Solistische Auftritte führten sie durch die ganze Welt, in Konzertsäle von Deutschland bis Südkorea und von Mexiko bis Neuseeland. Wichtige Stationen ihrer jüngsten Saisons waren unter anderem ihr Debüt mit dem Chamber Orchestra of Philadelphia, ihre Tournee durch Argentinien und die Uraufführung neuer Werke mit Orchestern in den USA.
Aus ihrer eigenen Erfahrung weiß Mary Elizabeth Bowden, wie wichtig eine Lehrperson für die Entwicklung von Lernenden sein kann. Parallel zu ihrer Konzerttätigkeit ist sie mittlerweile Assistenzprofessorin am Shenandoah Conservatory und gibt Meisterkurse an namhaften Universitäten in den Vereinigten Staaten. Auf ihrem Youtube-Kanal zeigt sie Etüden und gibt einige Tipps für Vorspiele.

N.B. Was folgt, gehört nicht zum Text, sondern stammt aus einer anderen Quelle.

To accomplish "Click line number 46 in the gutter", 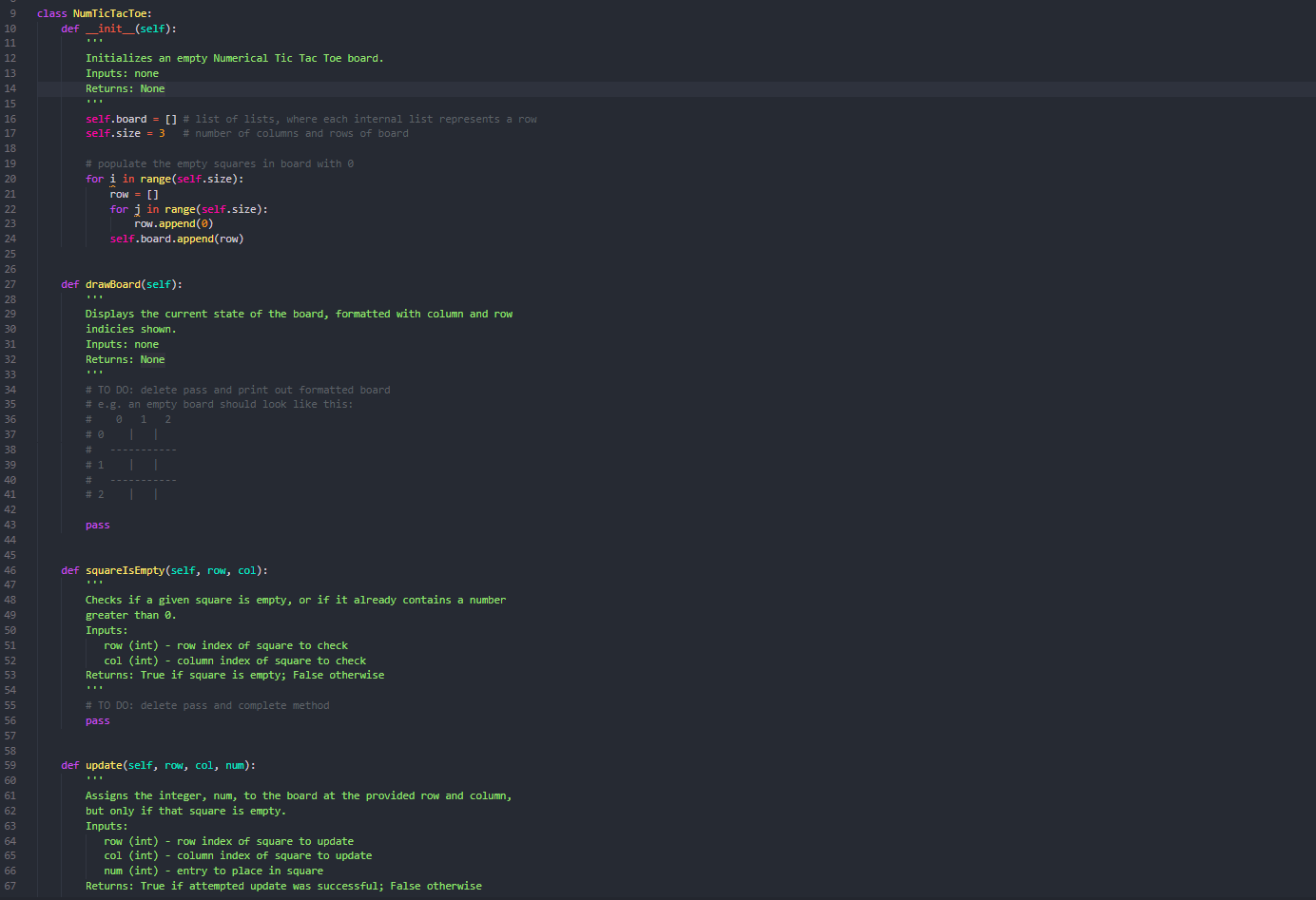I will pyautogui.click(x=10, y=569).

Bowdens Leistungen wurden mit zahlreichen Auszeichnungen versehen, darunter der Gold Medal Global Music Award, der erste Preis beim International Women’s Brass Conference Wettbewerb und eine Nominierung für den Opus Klassik. Doch wichtiger ist womöglich das, was sie vor allem jungen Musikerinnen vorlebt: Sie ist Gründerin und künstlerische Leiterin des Ensembles Seraph Brass, bestehend aus renommierten Musikerinnen der Blechbläserszene. Das Ensemble gastiert regelmäßig auf internationalen Bühnen und Festivals, es hat sich mit seinem Debütalbum „Asteria“ eine beachtliche internationale Anerkennung erspielt und ist Ausdruck einer offenen und vielfältigen Klassikszene.
Bowdens eigene Veröffentlichungen dokumentieren nicht nur ihre künstlerische Entwicklung, sondern auch eine stilistische Bandbreite, vom Statement für neue amerikanische Musik bis hin zu kammermusikalischen Klangwelten. Und ihr neuestes Projekt, ein Album mit dem Chicago Youth Symphony Orchestra, bringt Werke noch lebender, zeitgenössischer Komponistinnen ins Rampenlicht, ebenfalls eine bewusste Entscheidung in einer immer noch männlich dominierten Szene.
An Christi Himmelfahrt gastiert die Musikerin in Saarbrücken und ist mit Bernhard Leonardy an der Orgel in der Ludwigskirche zu hören. Einen Auftritt zu absolvieren, vergleicht Mary Elizabeth Bowden mit der Situation eines Leistungssportlers. Auf sich selbst und den Körper zu achten, sei auch für Musiker immer unerlässlich. Dabei sei es nicht nur wichtig, die physischen Voraussetzungen zu schaffen, sondern auch gedanklich frei zu bleiben.